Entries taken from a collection
□ □ □ □ □ □ □
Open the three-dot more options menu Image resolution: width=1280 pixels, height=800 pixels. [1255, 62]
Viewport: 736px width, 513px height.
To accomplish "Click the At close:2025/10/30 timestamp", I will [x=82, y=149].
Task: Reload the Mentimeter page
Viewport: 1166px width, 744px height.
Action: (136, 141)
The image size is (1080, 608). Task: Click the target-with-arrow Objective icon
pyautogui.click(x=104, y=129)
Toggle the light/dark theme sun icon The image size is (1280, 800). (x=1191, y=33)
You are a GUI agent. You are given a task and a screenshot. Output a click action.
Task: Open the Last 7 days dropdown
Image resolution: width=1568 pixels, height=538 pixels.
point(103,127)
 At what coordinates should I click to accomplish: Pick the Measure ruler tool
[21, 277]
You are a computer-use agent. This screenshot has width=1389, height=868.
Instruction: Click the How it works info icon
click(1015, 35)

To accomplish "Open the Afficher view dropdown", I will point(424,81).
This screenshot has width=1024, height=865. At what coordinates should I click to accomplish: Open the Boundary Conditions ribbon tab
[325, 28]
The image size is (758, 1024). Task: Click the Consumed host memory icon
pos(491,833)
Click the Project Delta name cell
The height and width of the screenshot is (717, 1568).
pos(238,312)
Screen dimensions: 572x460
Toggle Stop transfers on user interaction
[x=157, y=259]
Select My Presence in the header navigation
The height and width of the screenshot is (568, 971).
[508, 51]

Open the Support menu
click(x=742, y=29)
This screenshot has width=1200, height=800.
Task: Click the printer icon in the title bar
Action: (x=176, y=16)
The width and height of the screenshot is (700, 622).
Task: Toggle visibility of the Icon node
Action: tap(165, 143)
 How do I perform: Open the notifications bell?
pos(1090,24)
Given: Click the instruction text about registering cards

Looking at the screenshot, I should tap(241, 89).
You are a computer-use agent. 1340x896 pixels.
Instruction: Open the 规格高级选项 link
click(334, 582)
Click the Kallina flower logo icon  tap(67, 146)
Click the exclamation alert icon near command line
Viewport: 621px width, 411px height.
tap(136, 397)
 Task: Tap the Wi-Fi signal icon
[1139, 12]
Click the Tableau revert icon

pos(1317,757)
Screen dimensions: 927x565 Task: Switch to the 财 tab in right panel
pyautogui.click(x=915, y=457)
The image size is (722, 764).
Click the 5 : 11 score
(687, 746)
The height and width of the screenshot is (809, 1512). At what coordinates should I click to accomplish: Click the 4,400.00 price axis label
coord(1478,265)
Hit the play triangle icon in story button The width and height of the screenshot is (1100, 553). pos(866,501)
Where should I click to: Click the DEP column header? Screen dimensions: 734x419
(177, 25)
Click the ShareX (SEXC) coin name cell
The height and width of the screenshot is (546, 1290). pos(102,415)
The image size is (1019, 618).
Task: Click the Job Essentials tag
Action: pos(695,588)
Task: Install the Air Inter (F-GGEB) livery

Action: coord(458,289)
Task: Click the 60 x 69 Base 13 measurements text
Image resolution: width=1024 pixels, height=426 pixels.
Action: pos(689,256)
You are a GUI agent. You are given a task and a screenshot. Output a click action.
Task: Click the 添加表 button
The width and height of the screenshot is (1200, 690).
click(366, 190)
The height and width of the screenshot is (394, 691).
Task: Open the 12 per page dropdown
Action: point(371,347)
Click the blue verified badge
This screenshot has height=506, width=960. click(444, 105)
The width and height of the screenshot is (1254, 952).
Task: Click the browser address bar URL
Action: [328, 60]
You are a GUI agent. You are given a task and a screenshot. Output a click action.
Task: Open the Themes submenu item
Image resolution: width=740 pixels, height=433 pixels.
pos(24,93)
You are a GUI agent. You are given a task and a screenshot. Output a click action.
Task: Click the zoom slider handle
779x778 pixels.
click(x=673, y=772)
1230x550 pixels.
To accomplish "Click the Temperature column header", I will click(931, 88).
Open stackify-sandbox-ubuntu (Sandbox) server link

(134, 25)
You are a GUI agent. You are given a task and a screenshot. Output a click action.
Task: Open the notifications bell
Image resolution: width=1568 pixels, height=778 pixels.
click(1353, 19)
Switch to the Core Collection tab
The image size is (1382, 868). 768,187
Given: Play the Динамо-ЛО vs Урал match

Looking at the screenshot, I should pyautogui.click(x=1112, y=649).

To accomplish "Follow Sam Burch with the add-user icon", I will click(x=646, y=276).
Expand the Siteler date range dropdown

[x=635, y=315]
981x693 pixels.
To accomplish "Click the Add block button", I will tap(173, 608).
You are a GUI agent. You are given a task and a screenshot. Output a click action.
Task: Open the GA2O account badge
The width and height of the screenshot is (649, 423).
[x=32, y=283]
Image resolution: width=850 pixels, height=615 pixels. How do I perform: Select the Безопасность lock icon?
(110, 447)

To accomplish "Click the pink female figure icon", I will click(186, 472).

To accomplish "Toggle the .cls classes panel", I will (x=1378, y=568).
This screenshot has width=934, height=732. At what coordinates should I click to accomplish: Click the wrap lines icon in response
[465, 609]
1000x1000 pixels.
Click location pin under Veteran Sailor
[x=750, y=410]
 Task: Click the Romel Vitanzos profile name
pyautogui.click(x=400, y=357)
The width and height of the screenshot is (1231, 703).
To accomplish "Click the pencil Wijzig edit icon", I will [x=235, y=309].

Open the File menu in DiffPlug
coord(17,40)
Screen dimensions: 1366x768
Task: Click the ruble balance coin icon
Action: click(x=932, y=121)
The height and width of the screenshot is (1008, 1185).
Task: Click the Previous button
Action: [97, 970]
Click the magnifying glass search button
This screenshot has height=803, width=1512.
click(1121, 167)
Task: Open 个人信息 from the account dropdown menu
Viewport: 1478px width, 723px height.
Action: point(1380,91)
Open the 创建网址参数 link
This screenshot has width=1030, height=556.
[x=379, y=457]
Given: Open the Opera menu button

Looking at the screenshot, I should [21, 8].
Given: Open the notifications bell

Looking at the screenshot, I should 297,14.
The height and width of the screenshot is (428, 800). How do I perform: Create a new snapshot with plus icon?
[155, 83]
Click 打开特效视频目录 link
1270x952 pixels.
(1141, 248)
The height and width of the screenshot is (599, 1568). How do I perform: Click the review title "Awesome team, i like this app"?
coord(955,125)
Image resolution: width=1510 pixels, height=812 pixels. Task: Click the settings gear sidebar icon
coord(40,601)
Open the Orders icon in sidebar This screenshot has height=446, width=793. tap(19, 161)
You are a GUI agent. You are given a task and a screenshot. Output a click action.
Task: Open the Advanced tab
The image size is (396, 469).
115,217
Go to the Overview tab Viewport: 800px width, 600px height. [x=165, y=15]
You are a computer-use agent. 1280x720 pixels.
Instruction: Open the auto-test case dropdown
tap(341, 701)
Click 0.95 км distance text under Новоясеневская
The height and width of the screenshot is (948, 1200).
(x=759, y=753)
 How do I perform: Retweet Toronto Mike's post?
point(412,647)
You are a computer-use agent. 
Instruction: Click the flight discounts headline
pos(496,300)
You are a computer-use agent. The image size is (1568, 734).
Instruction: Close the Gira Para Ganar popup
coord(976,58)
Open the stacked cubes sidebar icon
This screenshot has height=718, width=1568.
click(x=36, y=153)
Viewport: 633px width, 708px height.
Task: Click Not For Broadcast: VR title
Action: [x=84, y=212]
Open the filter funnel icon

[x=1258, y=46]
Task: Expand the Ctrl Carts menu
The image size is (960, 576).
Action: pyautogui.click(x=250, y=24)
□ □ □ □ □ □ □
• [EXERCISE] All of the data above should be duplicated exactly.

• [RESULT OF THE EXERCISE]
Open the three-dot more options menu Image resolution: width=1280 pixels, height=800 pixels. [1255, 62]
Viewport: 736px width, 513px height.
To accomplish "Click the At close:2025/10/30 timestamp", I will [x=82, y=149].
Task: Reload the Mentimeter page
Viewport: 1166px width, 744px height.
Action: (136, 141)
The image size is (1080, 608). Task: Click the target-with-arrow Objective icon
pyautogui.click(x=104, y=129)
Toggle the light/dark theme sun icon The image size is (1280, 800). (x=1191, y=33)
You are a GUI agent. You are given a task and a screenshot. Output a click action.
Task: Open the Last 7 days dropdown
Image resolution: width=1568 pixels, height=538 pixels.
point(103,127)
 At what coordinates should I click to accomplish: Pick the Measure ruler tool
[21, 277]
You are a computer-use agent. This screenshot has width=1389, height=868.
Instruction: Click the How it works info icon
click(1015, 35)

To accomplish "Open the Afficher view dropdown", I will point(424,81).
This screenshot has width=1024, height=865. At what coordinates should I click to accomplish: Open the Boundary Conditions ribbon tab
[325, 28]
The image size is (758, 1024). Task: Click the Consumed host memory icon
pos(491,833)
Click the Project Delta name cell
The height and width of the screenshot is (717, 1568).
pos(238,312)
Screen dimensions: 572x460
Toggle Stop transfers on user interaction
[x=157, y=259]
Select My Presence in the header navigation
The height and width of the screenshot is (568, 971).
[508, 51]

Open the Support menu
click(x=742, y=29)
This screenshot has width=1200, height=800.
Task: Click the printer icon in the title bar
Action: (x=176, y=16)
The width and height of the screenshot is (700, 622).
Task: Toggle visibility of the Icon node
Action: tap(165, 143)
 How do I perform: Open the notifications bell?
pos(1090,24)
Given: Click the instruction text about registering cards

Looking at the screenshot, I should tap(241, 89).
You are a computer-use agent. 1340x896 pixels.
Instruction: Open the 规格高级选项 link
click(334, 582)
Click the Kallina flower logo icon  tap(67, 146)
Click the exclamation alert icon near command line
Viewport: 621px width, 411px height.
tap(136, 397)
 Task: Tap the Wi-Fi signal icon
[1139, 12]
Click the Tableau revert icon

pos(1317,757)
Screen dimensions: 927x565 Task: Switch to the 财 tab in right panel
pyautogui.click(x=915, y=457)
The image size is (722, 764).
Click the 5 : 11 score
(687, 746)
The height and width of the screenshot is (809, 1512). At what coordinates should I click to accomplish: Click the 4,400.00 price axis label
coord(1478,265)
Hit the play triangle icon in story button The width and height of the screenshot is (1100, 553). pos(866,501)
Where should I click to: Click the DEP column header? Screen dimensions: 734x419
(177, 25)
Click the ShareX (SEXC) coin name cell
The height and width of the screenshot is (546, 1290). pos(102,415)
The image size is (1019, 618).
Task: Click the Job Essentials tag
Action: pos(695,588)
Task: Install the Air Inter (F-GGEB) livery

Action: coord(458,289)
Task: Click the 60 x 69 Base 13 measurements text
Image resolution: width=1024 pixels, height=426 pixels.
Action: pos(689,256)
You are a GUI agent. You are given a task and a screenshot. Output a click action.
Task: Click the 添加表 button
The width and height of the screenshot is (1200, 690).
click(366, 190)
The height and width of the screenshot is (394, 691).
Task: Open the 12 per page dropdown
Action: point(371,347)
Click the blue verified badge
This screenshot has height=506, width=960. click(444, 105)
The width and height of the screenshot is (1254, 952).
Task: Click the browser address bar URL
Action: [328, 60]
You are a GUI agent. You are given a task and a screenshot. Output a click action.
Task: Open the Themes submenu item
Image resolution: width=740 pixels, height=433 pixels.
pos(24,93)
You are a GUI agent. You are given a task and a screenshot. Output a click action.
Task: Click the zoom slider handle
779x778 pixels.
click(x=673, y=772)
1230x550 pixels.
To accomplish "Click the Temperature column header", I will click(931, 88).
Open stackify-sandbox-ubuntu (Sandbox) server link

(134, 25)
You are a GUI agent. You are given a task and a screenshot. Output a click action.
Task: Open the notifications bell
Image resolution: width=1568 pixels, height=778 pixels.
click(1353, 19)
Switch to the Core Collection tab
The image size is (1382, 868). 768,187
Given: Play the Динамо-ЛО vs Урал match

Looking at the screenshot, I should pyautogui.click(x=1112, y=649).

To accomplish "Follow Sam Burch with the add-user icon", I will click(x=646, y=276).
Expand the Siteler date range dropdown

[x=635, y=315]
981x693 pixels.
To accomplish "Click the Add block button", I will tap(173, 608).
You are a GUI agent. You are given a task and a screenshot. Output a click action.
Task: Open the GA2O account badge
The width and height of the screenshot is (649, 423).
[x=32, y=283]
Image resolution: width=850 pixels, height=615 pixels. How do I perform: Select the Безопасность lock icon?
(110, 447)

To accomplish "Click the pink female figure icon", I will click(186, 472).

To accomplish "Toggle the .cls classes panel", I will (x=1378, y=568).
This screenshot has width=934, height=732. At what coordinates should I click to accomplish: Click the wrap lines icon in response
[465, 609]
1000x1000 pixels.
Click location pin under Veteran Sailor
[x=750, y=410]
 Task: Click the Romel Vitanzos profile name
pyautogui.click(x=400, y=357)
The width and height of the screenshot is (1231, 703).
To accomplish "Click the pencil Wijzig edit icon", I will [x=235, y=309].

Open the File menu in DiffPlug
coord(17,40)
Screen dimensions: 1366x768
Task: Click the ruble balance coin icon
Action: click(x=932, y=121)
The height and width of the screenshot is (1008, 1185).
Task: Click the Previous button
Action: [97, 970]
Click the magnifying glass search button
This screenshot has height=803, width=1512.
click(1121, 167)
Task: Open 个人信息 from the account dropdown menu
Viewport: 1478px width, 723px height.
Action: point(1380,91)
Open the 创建网址参数 link
This screenshot has width=1030, height=556.
[x=379, y=457]
Given: Open the Opera menu button

Looking at the screenshot, I should [21, 8].
Given: Open the notifications bell

Looking at the screenshot, I should 297,14.
The height and width of the screenshot is (428, 800). How do I perform: Create a new snapshot with plus icon?
[155, 83]
Click 打开特效视频目录 link
1270x952 pixels.
(1141, 248)
The height and width of the screenshot is (599, 1568). How do I perform: Click the review title "Awesome team, i like this app"?
coord(955,125)
Image resolution: width=1510 pixels, height=812 pixels. Task: Click the settings gear sidebar icon
coord(40,601)
Open the Orders icon in sidebar This screenshot has height=446, width=793. tap(19, 161)
You are a GUI agent. You are given a task and a screenshot. Output a click action.
Task: Open the Advanced tab
The image size is (396, 469).
115,217
Go to the Overview tab Viewport: 800px width, 600px height. [x=165, y=15]
You are a computer-use agent. 1280x720 pixels.
Instruction: Open the auto-test case dropdown
tap(341, 701)
Click 0.95 км distance text under Новоясеневская
The height and width of the screenshot is (948, 1200).
(x=759, y=753)
 How do I perform: Retweet Toronto Mike's post?
point(412,647)
You are a computer-use agent. 
Instruction: Click the flight discounts headline
pos(496,300)
You are a computer-use agent. The image size is (1568, 734).
Instruction: Close the Gira Para Ganar popup
coord(976,58)
Open the stacked cubes sidebar icon
This screenshot has height=718, width=1568.
click(x=36, y=153)
Viewport: 633px width, 708px height.
Task: Click Not For Broadcast: VR title
Action: [x=84, y=212]
Open the filter funnel icon

[x=1258, y=46]
Task: Expand the Ctrl Carts menu
The image size is (960, 576).
Action: pyautogui.click(x=250, y=24)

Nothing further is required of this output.